Tüketim Teknolojisinden Kaçış Ekonomisi
Giderek daha fazla insan, gündelik dünyanın stresinden ve bağlılığından kopmak istiyor. Ancak teknoloji elinin tersiyle iterek “toplam bağlantıyı” kesmeleri imkansız. İnsanlar, teknolojiden kaçmak için yürüyüşe çıkıyorlar fakat cep telefonları onları terk etmiyor. Telefonlarla fotoğraf çekiyorlar. Facebook sayfalarında yayınlıyorlar ve ardından sıkça gelen bildirimleri kontrol etmek zorunda hissediyorlar. Biraz daha yürüdükten sonra Twitter hesabını kontrol ediyor fakat tam da o anda yanın geçtikleri doğanın zenginliğini, akan şelaleyi görmüyorlar; onları saran doğal güzelliği, akıp duran şelaleyi fark etmiyorlar bile.
Birlikte çalıştığım iş adamlarının büyük çoğunluğu aynı endişeye sahip. Bazı yeni iş başvurularında aday, karşısındakiyle göz göze gelmez; akıllıca cevaplar vermeye odaklanır. İnsanlığımızdan koptuk, teknolojiye fazlaca bağlandık. Birbirimize ve doğaya dokunmuyoruz artık.
Yüksek Dokunuşu Geri Getirmek İçin Neler Yapabiliriz?
Yüksek dokunuşu hayatımıza nasıl geri getireceğiz? Naisbitt’e göre;
- Din yoluyla anlam arıyoruz!
- Kendi kendine yardım, kişisel gelişim kitapları satın alıyoruz.
- Prozac, Viagra ve diğer takviyeleri alıyoruz.
- Spor araçlarını sürerek ve LL Bean veya Cabela’nın kıyafetlerini alarak doğa ile anlış bir bağlantı kuruyoruz.
Bu bir tür “Yapana kadar taklit et (Fake it till you make it)!” tutumu. Çözüm basit:
- Bilgisayar ve televizyonların fişini çekin!
- Cep telefonunu kapatın ve aile ve arkadaşlarınızla daha fazla zaman geçirin!
- Dışarı çıkın ve yürüyüş yapın ya da bisiklete binin!
- Karşılaştığınız insanlara gerçek bir gülümseme ile merhaba diyerek selamlayın!
- Telefonlarınızı, ister tek başınıza isterse ailenizle birlikte olsun, yemek masasına getirmeyin!
- Arka planda hep açık olan bir televizyon olmasın!
- Konuşun!
- Çocuklarınızı parka götürün ve top oyunu oynayın!

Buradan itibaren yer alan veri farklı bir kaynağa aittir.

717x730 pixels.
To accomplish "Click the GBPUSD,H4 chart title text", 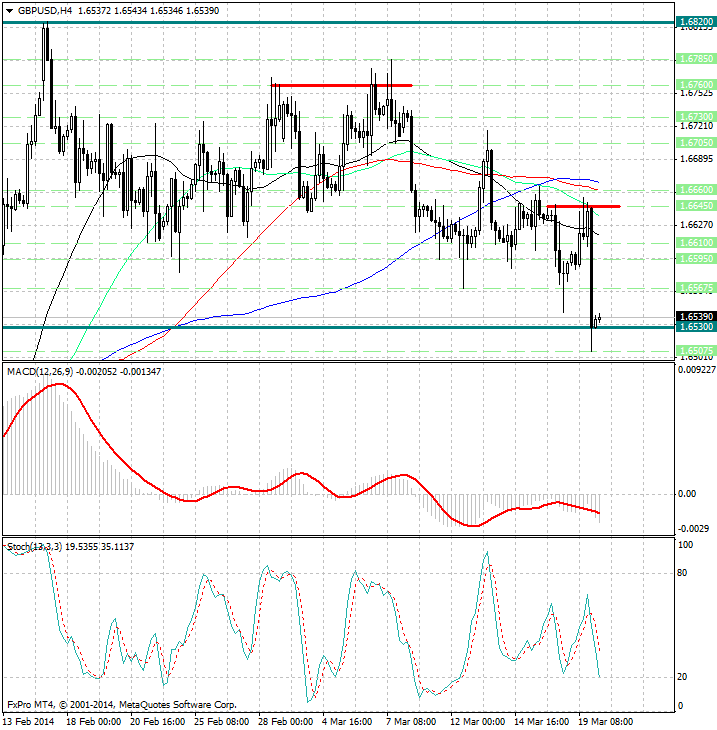I will tap(44, 10).
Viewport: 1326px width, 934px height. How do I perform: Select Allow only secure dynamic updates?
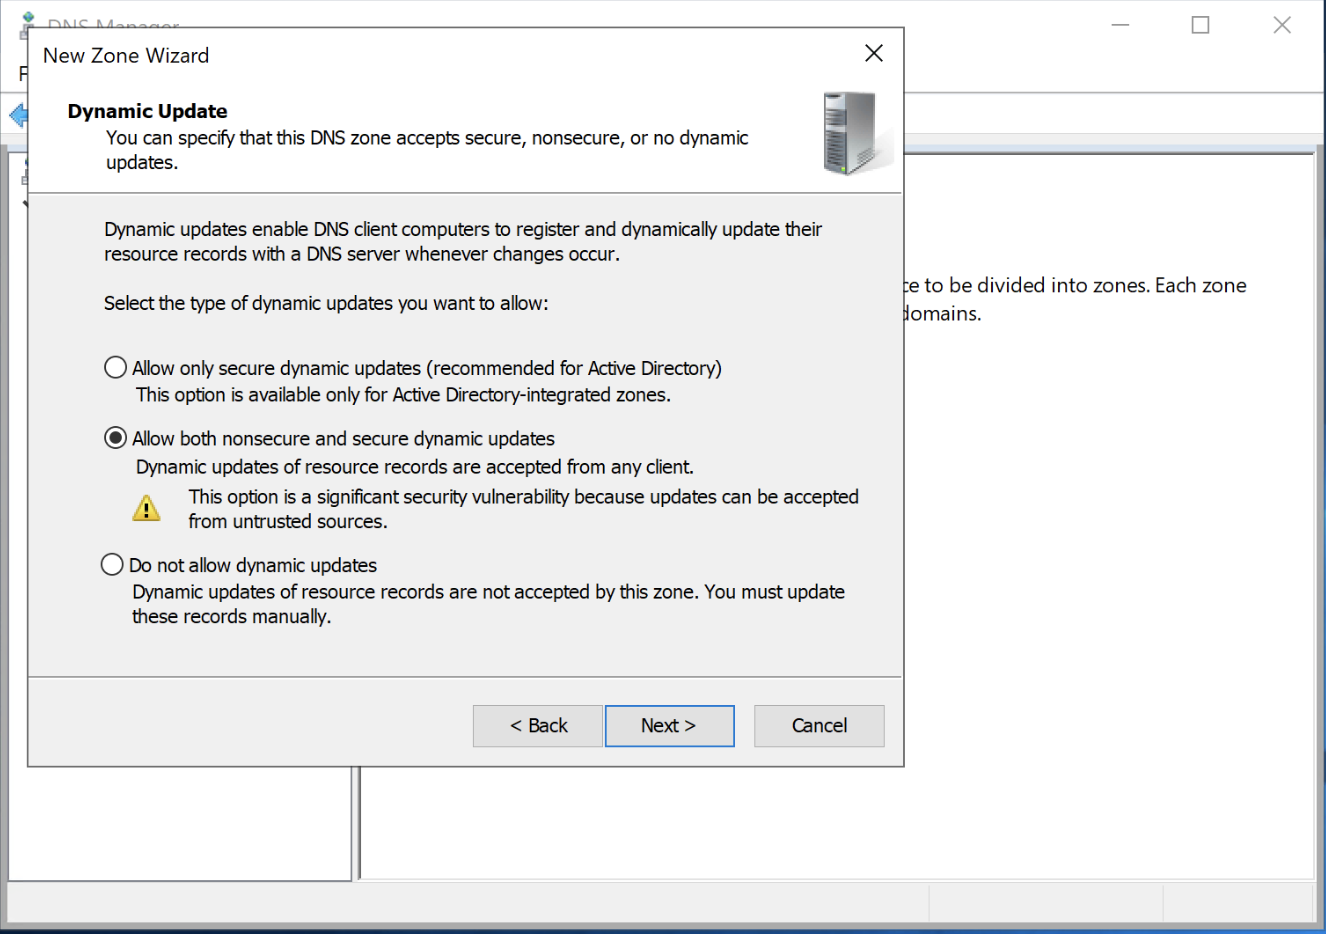point(116,368)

Teknolojiden uzaklaşmak, aklınızı ve zihninizi arındırmanıza yardımcı olur; yaratıcı düşünmeyi kıvılcımlayarak işinize yeniden enerji kazandırır.
Bunu yapabilir misiniz?
Yalnızca tek bir gün için “fişleri çekip dünyayla bağlantıyı kesmeyi deneyin!” Neler kaçırdığınızı görün!